Closed jielab closed 3 months ago

jielab commented 3 months ago

Hi, there:

Thanks for providing a wonderful R package. Just the name itself make me happy :-)

The example given in the Vignette tested a continous trait. Now when I use randomForest(Y_yes_no ~ X +age+smoking+drinking, na.action=na.omit, data=dat1) to process a binary disease trait, I got the error message: The response has five or fewer unique values. Are you sure you want to do regression? Execution halted

Can you please let me know how to address this?

Thank you & best regards, jie

AlanInglis commented 3 months ago

Hi Jie,

Thanks for the positive feedback!.

The warning you are seeing is directly from the randomForest package. It's not actually related to the vivid package.

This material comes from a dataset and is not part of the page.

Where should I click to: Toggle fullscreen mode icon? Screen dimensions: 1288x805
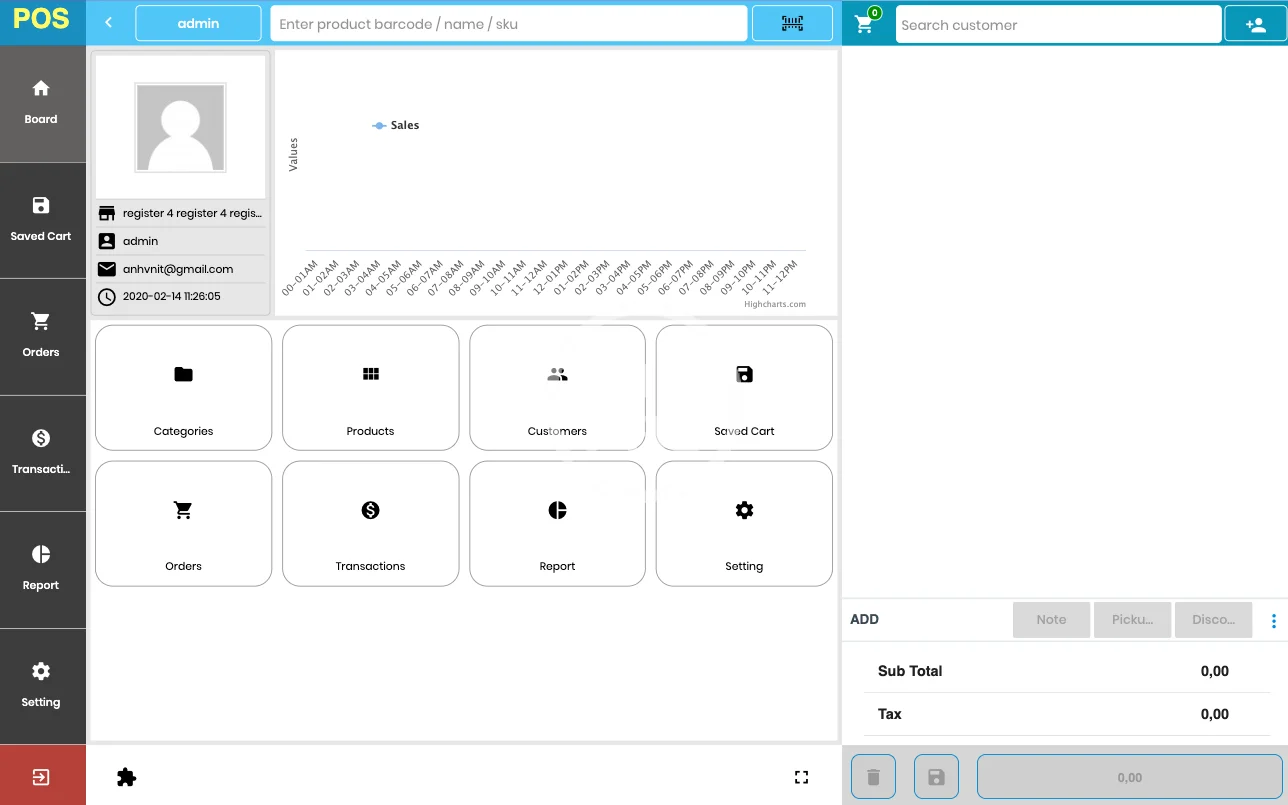click(x=801, y=777)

Looking at your model formula randomForest(Y_yes_no ~ X + age + smoking + drinking, na.action = na.omit, data = dat1), it seems you are working with a binary response variable (Y_yes_no). This suggests a classification task, not a regression task (which the warning is saying).

If, in fact, you do want to do classification, make sure Y_yes_no is a factor. This explicitly indicates that Y_yes_no is a categorical variable for classification. You would need to do something like this before running your random forest model:

dat1$Y_yes_no <- as.factor(dat1$Y_yes_no)

Hope that helps

jielab commented 3 months ago

Thanks!

as.factor() work amazingly!

If my phenotype is time-to-event variable (for cox regression), can I still use randomForest() ?

Best regards, jie

AlanInglis commented 3 months ago

Without seeing your data it is hard to comment and it is kind of beyond the scope of GitHub issues. But, random forests are not inherently designed for time-to-event or survival analysis problems... but there are extensions of the random forest algorithm that are suitable for survival analysis. I would suggest you check out the randomForestSRC package. You would end up with something that looks like this simple example:

# time-to-event variable is 'time', and event indicator is 'status'
rsf_model <- rfsrc(Surv(time, status) ~ ., data = data)

Hope that helps!!

AlanInglis commented 3 months ago

I'm going to close this issue now, as it is solved! Good luck!!!